* _Exercise data_:
======

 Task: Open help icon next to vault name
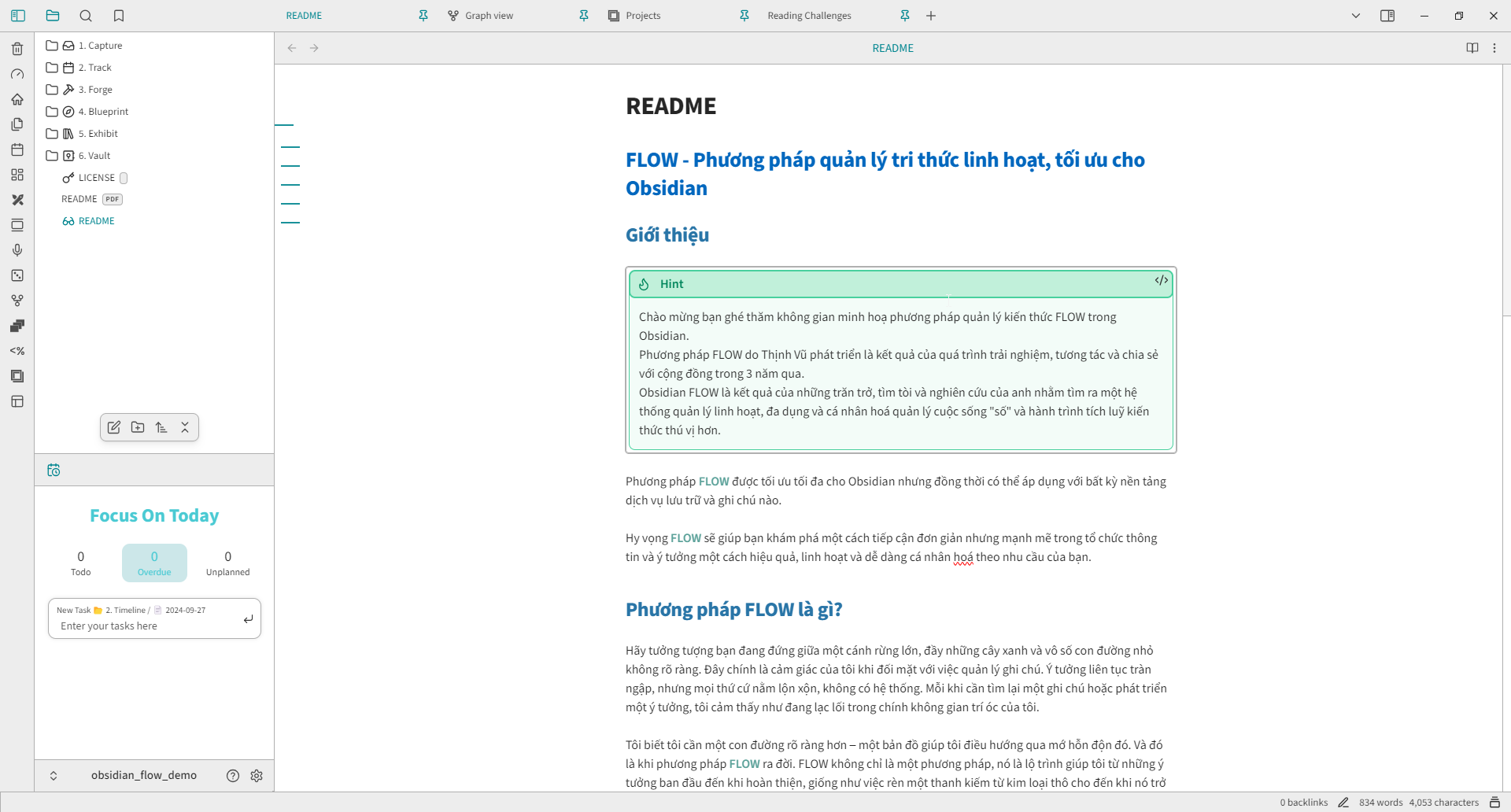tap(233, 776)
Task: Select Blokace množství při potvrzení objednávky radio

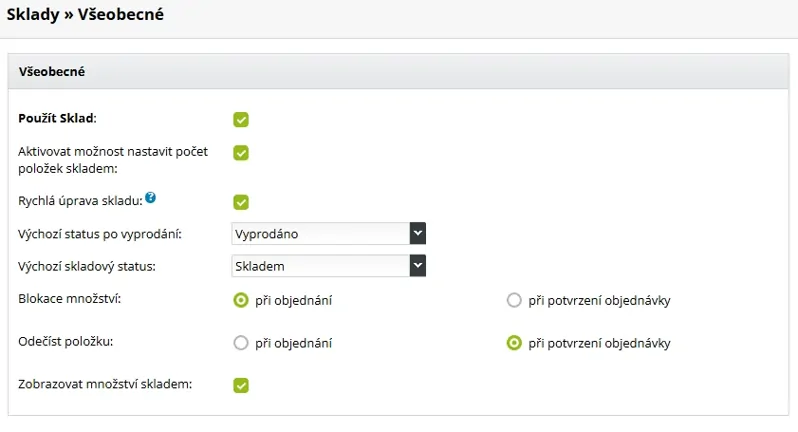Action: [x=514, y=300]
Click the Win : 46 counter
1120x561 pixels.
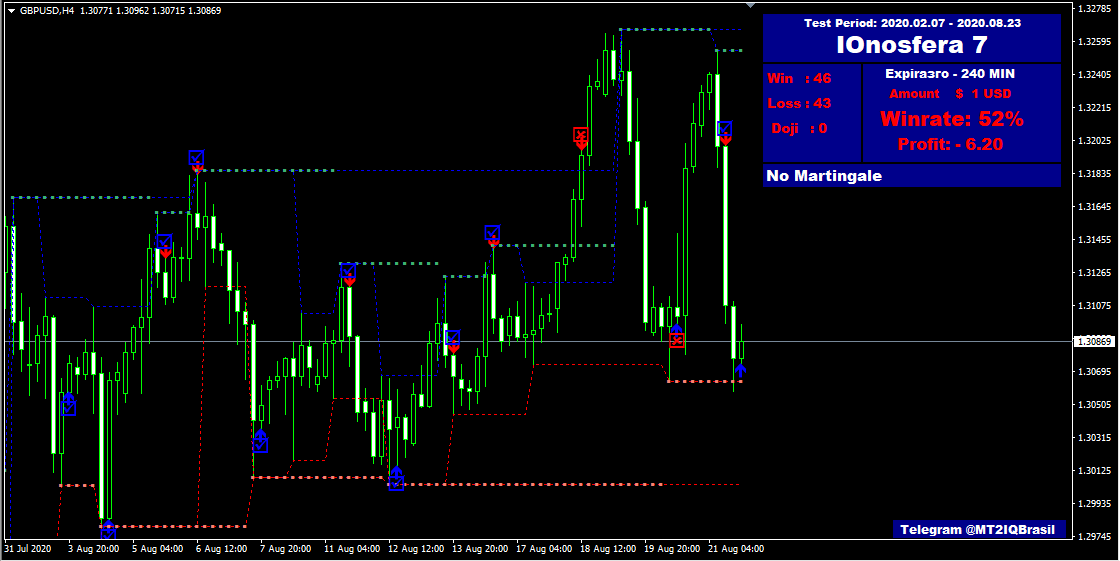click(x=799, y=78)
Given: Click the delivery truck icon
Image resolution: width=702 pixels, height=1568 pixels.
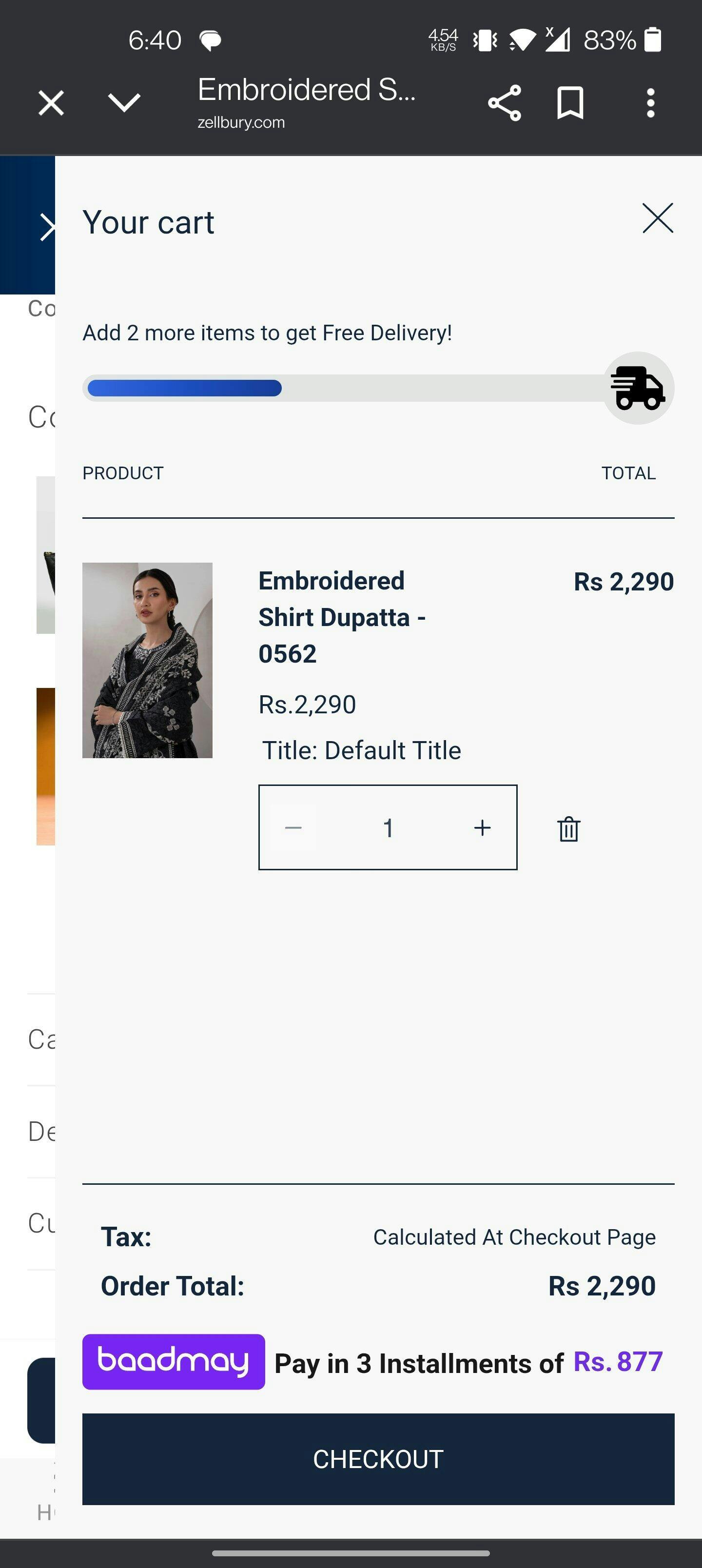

======

* _Problem requirements_:
Rewrite every line of the records in full, raising each coordinate in the answers by 9, and leave the pictures out.

* _Task response_:
 Task: Open help icon next to vault name
tap(242, 785)
Task: Select Blokace množství při potvrzení objednávky radio

Action: [x=523, y=309]
Click the Win : 46 counter
1120x561 pixels.
click(x=808, y=87)
Given: Click the delivery truck icon
Image resolution: width=702 pixels, height=1568 pixels.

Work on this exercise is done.